The signs are clear: Quoting favorite movie or play lines. Sweeping through the house while belting “Defying Gravity.” Social media time dedicated to Broadway and scouring the internet for the latest bootlegs. You have a Theatre Kid. No matter the age or interest level, there are some tried and true qualities that we have to remember.
Theatre Kid Types
I’ve worked with actors of all ages–from kindergarten to retirement. And every one of them has a common trait: They love theatre and find a home and family with the theatre company. Participating in a show makes them happy.
Theatre groups have space for a wide range of people. Some Theatre Kids crave the spotlight and love to be center stage.
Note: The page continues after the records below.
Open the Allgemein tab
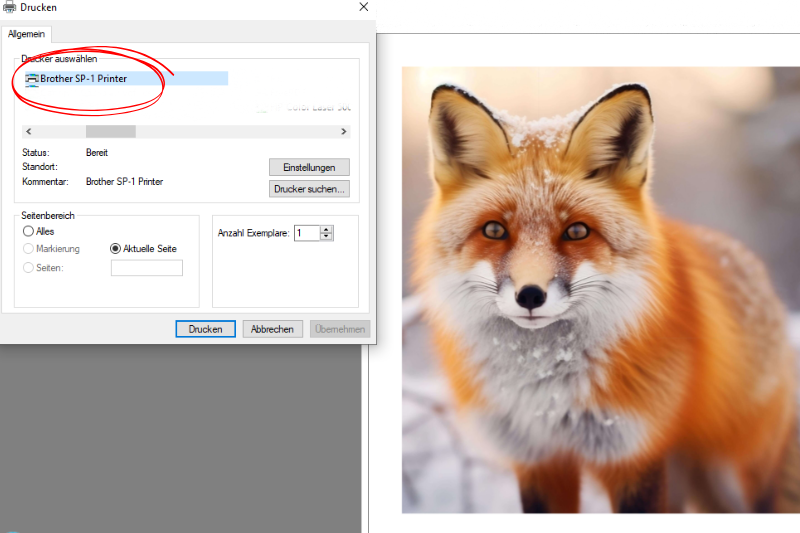 27,34
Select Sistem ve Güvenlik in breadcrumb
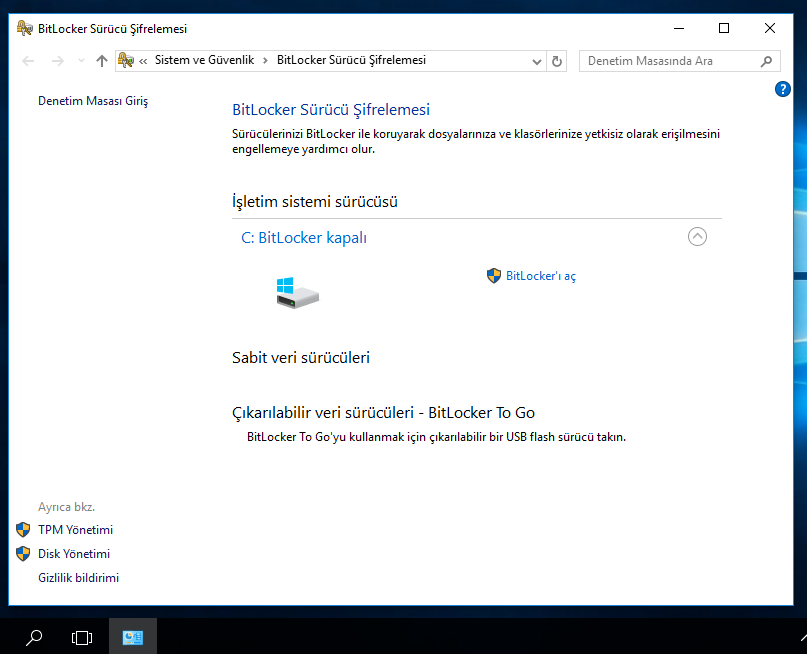The height and width of the screenshot is (654, 807). coord(206,60)
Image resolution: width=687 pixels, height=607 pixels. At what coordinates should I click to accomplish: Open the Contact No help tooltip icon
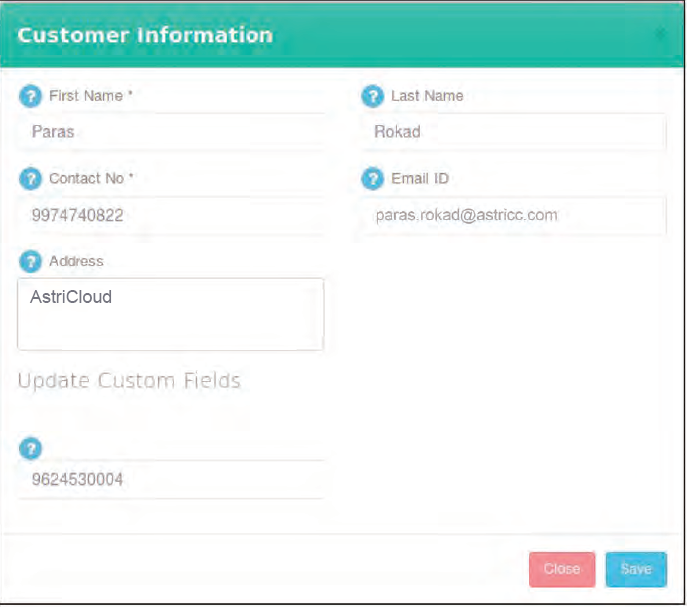30,180
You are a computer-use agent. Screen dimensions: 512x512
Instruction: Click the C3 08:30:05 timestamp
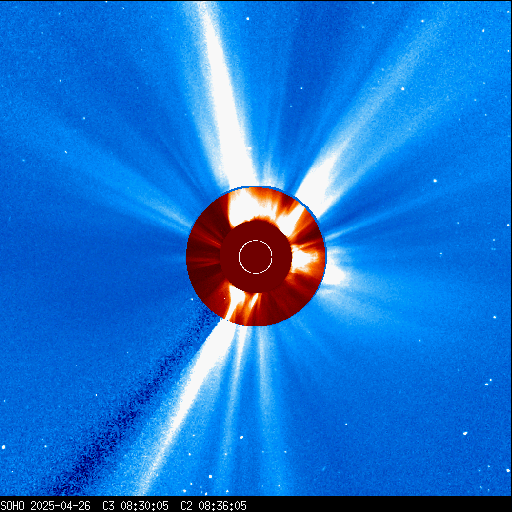135,506
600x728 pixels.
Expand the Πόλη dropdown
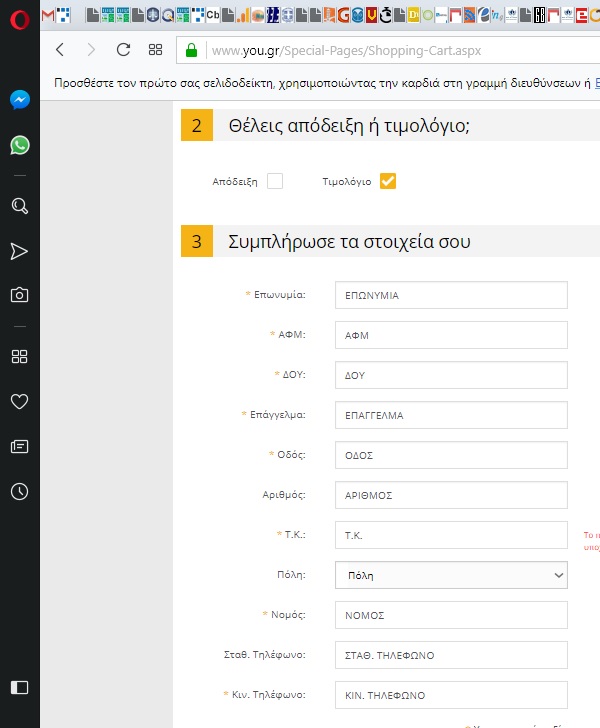click(450, 575)
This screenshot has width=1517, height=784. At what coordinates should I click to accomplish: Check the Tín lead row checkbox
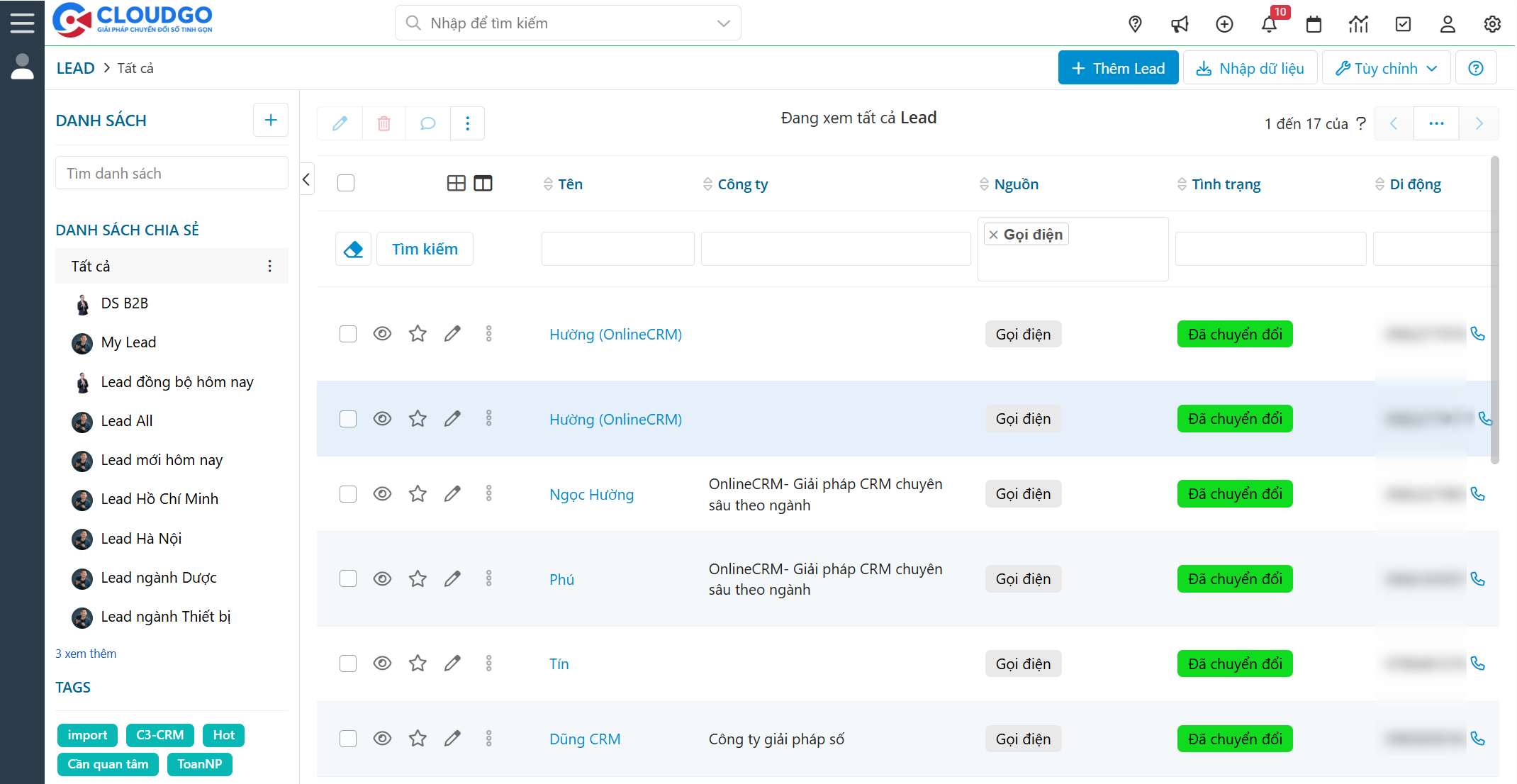click(x=347, y=663)
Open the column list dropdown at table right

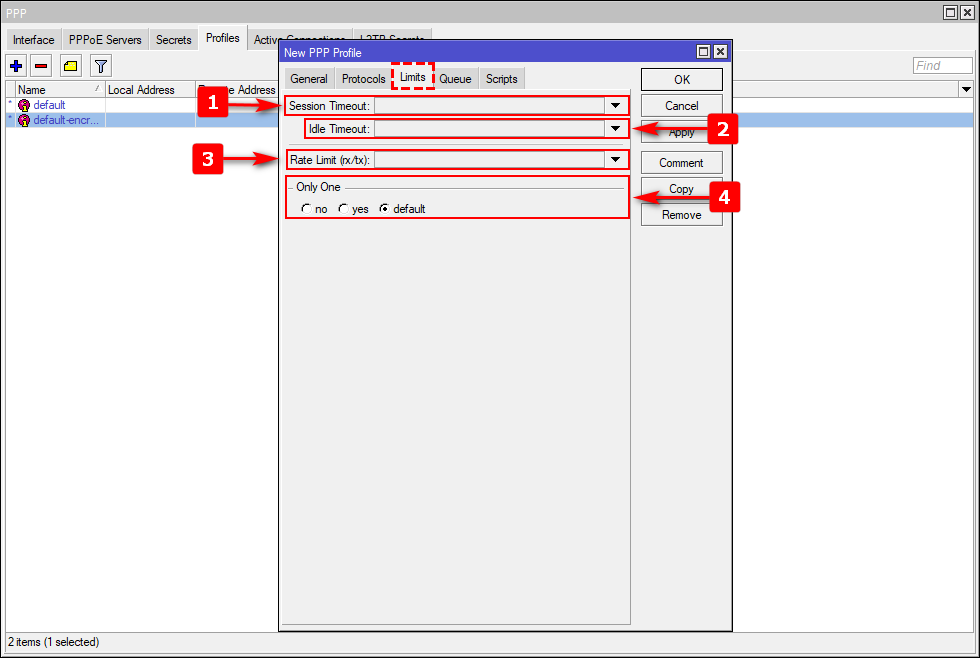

Some Theatre Kids enjoy being a part of the ensemble and are content to support those in the spotlight. Some Theatre Kids prefer to be backstage and learn how to shine that spotlight for others.
As parents, its important that we support our Theatre Kids, no matter what role they have. It is always disheartening when a Theatre Kid tells me that their parents won’t let them participate in the show because they didn’t get a lead. More important than the cast list is developing a supportive environment for every Theatre Kid.
Theatre Kid Habits
Theatre kids are driven by their desire to create. Get a bunch of Theatre Kids together, and they are often loud and rambunctious. And they are fun.
One of my favorite Theatre Kid habits is the spontaneity. For example, they’ll share their favorite show tunes with each other, begin singing along, figure out the four-part harmony,Â and create choreography to match. In the span of 15 minutes, without any prompting, they’ll have a full dance rehearsal for Anything GoesÂ in the hallway outside the auditorium. It’s just what they do.
However, it’s also necessary to rein them in. Theatre Kids can get pretty wild–even when they shouldn’t be. It’s OK (and necessary) to reinforce proper theatre etiquette. Here’s an example: I was at a show with thousands of high school theatre students to see Heathers. As soon as “Candy Store” started, at least half of the auditorium erupted in screams and cheers, drowning out the first lines of the song. Even though these kids showed their absolute joy, they were disrespectful to the performers and other audience members.
Theatre Kid Schedules
Perhaps you feel as though your life has been hijacked and is now at the whim of a flimsy piece of paper stuck to the refrigerator door. It details weeks–if not months–of after-school and weekend rehearsals.
It is so important to stick to that rehearsal schedule – for parents and their Theatre Kids. Adhering to the schedule (sometimes it does change) reinforces the responsibilities of working in a collaborative environment. Conflicts always happen, but if conflicts keep Theatre Kid from attending rehearsal on a regular basis–whether doctor’s appointments or transportation difficulties–Theatre Kid might be seen as unreliable. In creative ensembles and collaborations, reliability is a vital work ethic.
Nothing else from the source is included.